Это и есть гибель мира; смотрю: окна класса - багровы; вбегает толпа восьмиклассников; всем объясняя, что - да: мы сидим - на огне; на Садовой открылись вулканы; пожарные части
Москвы проскакали туда; -
- я -
- проснулся!..
В обратном порядке
Сон - помнился: двойственность моего отношения к "Казимир-Кузьмичу" отразил этот сон; я - грубил Кузмичу; это было в обманах действительности, заклейменной учителем математики, как действительность, у которой нам следует переменить все обычные плюсы; она - отрицательна; -
- в смутно же чуемом мире, который раскрылся в тюках под подвалами П** заведения, и хлынул огнем, - совершалось обратное: нашими играми "Казимир-Кузмичи", размножаясь, заполнили мир; смутно чуялось мне: Казимир-Кузмич Пепп вел подкоп под меня; понял я: будет день; и - взлетит моя комната; стены - развалятся; бреши и дыры проступят отчетливо; в дыры войдут Казимир-Кузмичи из подземного мира: в естественном, до-человеческом образе - прямо к нам в классы; произойдут кавардаки, в которых ввернется все то, что развернуто миром вокруг: в нас самих; и обратно: таимое - вывернется наизнанку; и распрострется, как мир вкруг меня; оттого-то, -
- чем более уступал мне гонитель латыни, тем яростней он нападал на меня в моих снах; я боялся того, что глядит сквозь него, потому что я знал: то - предстанет воочию; все опрокинется: -
- голова Казимир-Кузмича была странною смесью: в ней были черты откровенного ящера; было в ней что-то от птицы: не то от цыпленка, не то от орленка; соединение птицы и ящера в нем выявляло: дракона; они - Казимир-Кузмичи, - как драконы, роились над снами моими; сквозь сон проступала в драконьих замашках старинная правда: -
- он где-то еще до сих пор жил во мне птеродактилем; я же все силился вспомнить, где именно: -
- до рождения; в первом мгновенье сознания, когда я летел в пустоте: но полету предшествовал: -
- акт решения: переместиться сознанием из дорожденного мира; - в мир марева; и - перейти за черту; черта - Чорт; на пороге рождения в тело Чорт встретил; Чорт - есть образ перехожденья границы: дракон; но границею было мне детское тело; я - помню, что "Я" опустилося в детское тело позднее, чем детское тело явилось на свет; опускаяся в тело, "Я" явственно ужасалося тем - телом; и - мучилось в теле, как в части Дракона; и стало быть: тело - Дракон; Казимир-Кузмич Пепп есть та клеточка тела, в которую облекалось сознание; а "казимир-кузмиченье" (иль - деление Казимир-Кузмичей на огромное множество) просто деление клеточек тканей; мой - рост (в росте дети кричат по ночам), вероятно, что тайны моих отношений с мучителем были лишь образами происшествий, от встречи двух "Я"; одно "я" было выводом атомов тела; пересечением устремлений всех атомов - в клеточки, клеточек - в "Я" коллектива (гимназии, где участники, гимназисты.

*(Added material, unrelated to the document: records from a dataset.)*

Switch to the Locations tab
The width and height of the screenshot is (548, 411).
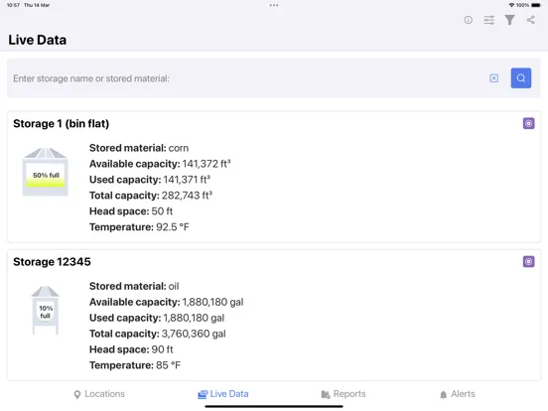(x=99, y=394)
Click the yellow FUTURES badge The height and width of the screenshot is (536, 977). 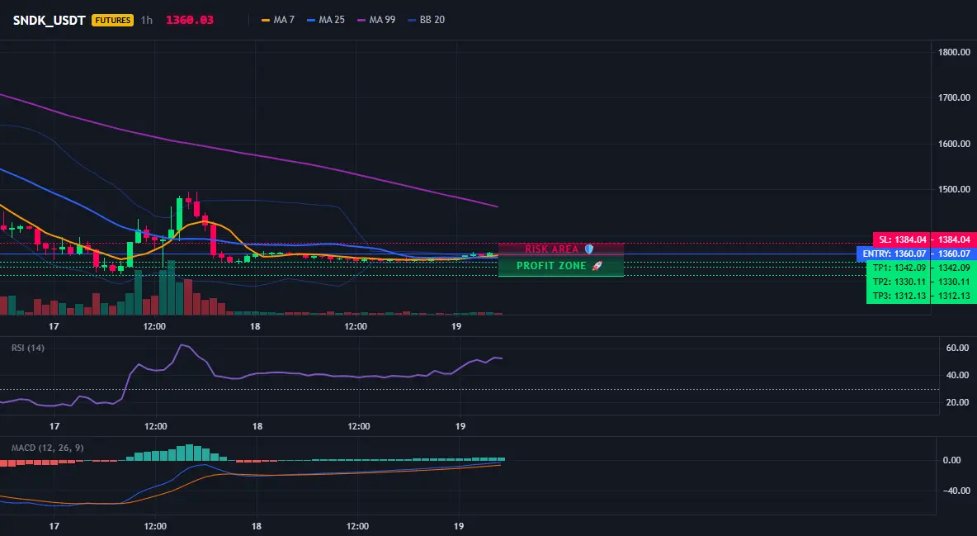pos(113,20)
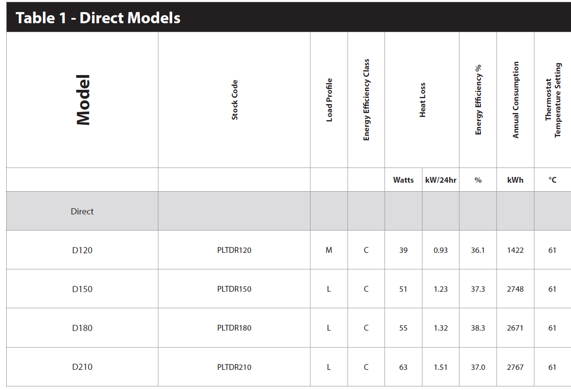Image resolution: width=571 pixels, height=390 pixels.
Task: Select energy efficiency value 38.3
Action: (x=478, y=328)
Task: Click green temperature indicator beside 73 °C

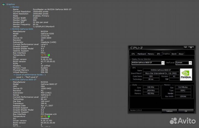Action: pos(49,55)
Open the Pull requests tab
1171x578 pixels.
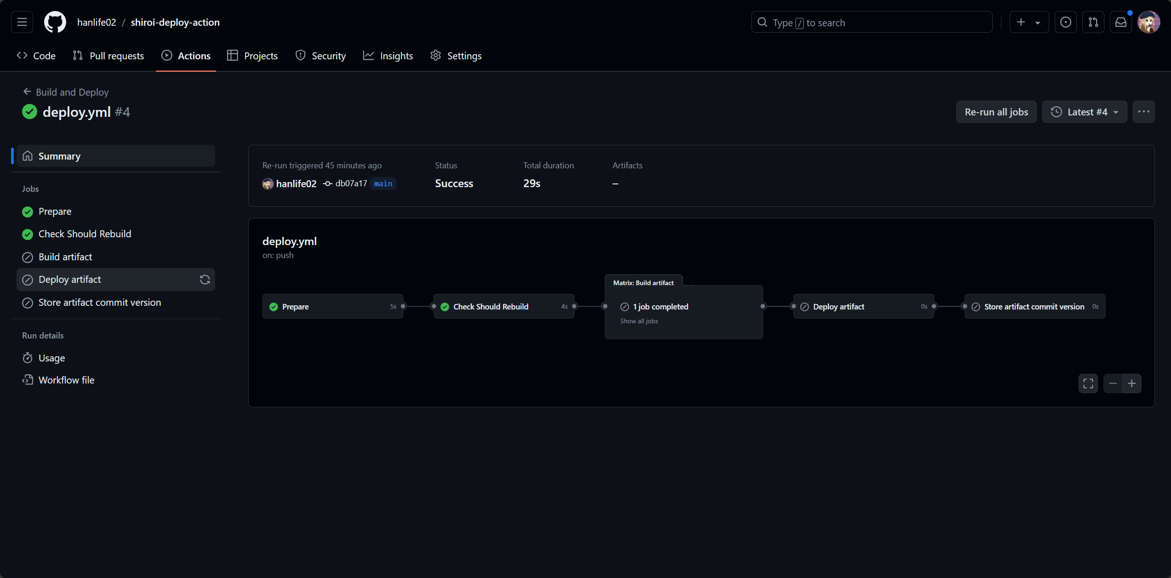[108, 56]
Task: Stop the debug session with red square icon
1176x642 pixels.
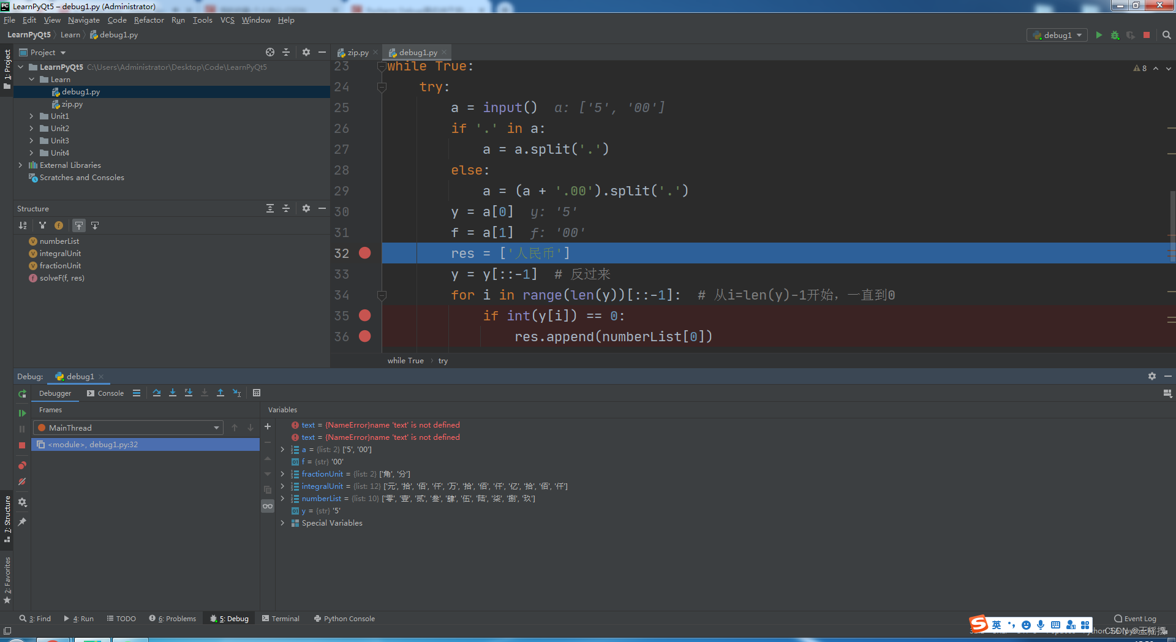Action: click(22, 445)
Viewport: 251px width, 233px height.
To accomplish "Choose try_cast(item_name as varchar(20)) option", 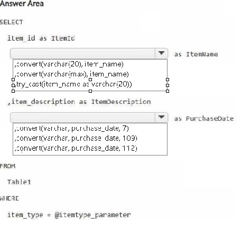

Директором выбрали: "Казимир-Кузмича"); а другое "Я" было моим, "Я" сознаньем, спустившимся в мир, сотворенный мной некогда; стало быть: ужас, внушаемый этому "Я" Казимир-Кузмичом, был узнанием несовершенства моих помыслений, спрядавших в разгоне времен образ мира; и стало быть: враг или чорт - птеродактиль - был собственно и не образ мучителя, а решение опуститься в мир мысли моей; враг - решение: переместиться сознанием в тело, кишащее клетками. -
- В сне мне все это открылось; но сна я не мог осознать: не понимал, что таинственный Казимир Кузмич Пепп - "Я", искусственно отделенное мною же от "Я" - сознаний духовного мира, как шлак, или накипь; та - накипь сложилась мне в классы гимназии или понятия; под классической жизнью шуршали, как мысли, мои кавардаки, то действия физиологических отправлений моих, или - низшие мысли, отпавшие шлаками; в эти вот шлаки спускалось теперь мое "Я": их исправить, разрушить; не знал еще марева органической жизни; не понимал я, что органы тела - врата, чрез которые выгнано "Я" из духовного Рая; изгнание - действие "Я", упразднившего сети неверных посылок свершаемой мысли; теперь я занялся работою; стал исправлять происшествия собственных промахов мысли; и этой работою мне нарисован мой образ телесный, -
- да, классы - разрушатся (рушатся классы!) из-под всего обнаружится "Я", принимающее роковое решение ввергнуть свою несвершенную часть в роковую игру, дать почувствовать ей всю "игривость" скитаний по жизни; и после вернуться - к себе самому.